The most recent issue of Human Organization, from the Society for Applied Anthropology, has two articles that could be of interest to our readers. First, Drew Gerkey examines the management of “common resource pools,” in this case reindeer herds and salmon fisheries, in post-Soviet collectives in Kamchatka. This has some important environmental and economic implications that should be of comparative values elsewhere. Second, Kathryn S. Oths, Frank J. Manzella, Brooke Sheldon, and Katy M. Groves draw on research in Alabama in order to look into why different kinds of farmers markets appeal to different sorts of people. This has implications for both the future of markets and for the future of the food movement.

We recently received notification of a new book by Robert Biel, Sustainable Food Systems: The Role of the City (2016, UCL Press). The book is about urban agriculture and food security and we have not read it…but you can download it for free, here. Biel teaches political ecology at University College London.

There are end-of-year best-of lists everywhere and Civil Eats has one that focuses on their favorite food and farm books of the year. It is an intriguing selection.

On the weird side of things, there is this blog posting and video in which Abbie Fentress Swanson enthusiastically describes her food finds at convenience stores in Japan.
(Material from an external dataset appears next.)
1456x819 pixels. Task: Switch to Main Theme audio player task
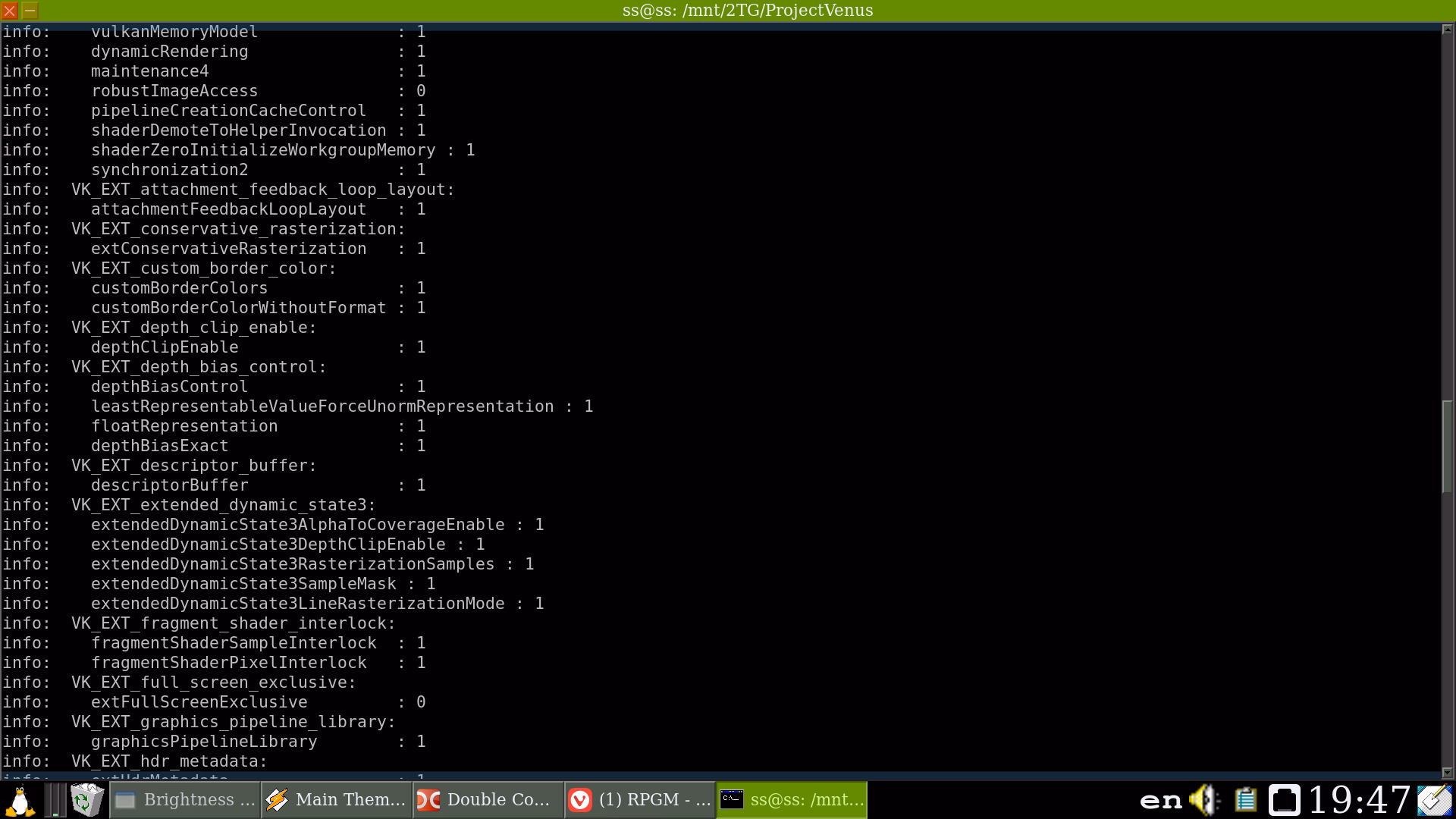pyautogui.click(x=337, y=800)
The selection is, of course, rather different from what one finds in U.S. convenience stores. Swanson provides some context for understanding Japanese enthusiasm for these stores. But watch the video: the food, wrapped in plastic, encased in what looks like soggy bread, is vaguely gray and old…and has, at least through the computer, exactly the same visual appeal as convenience store food in the U.S.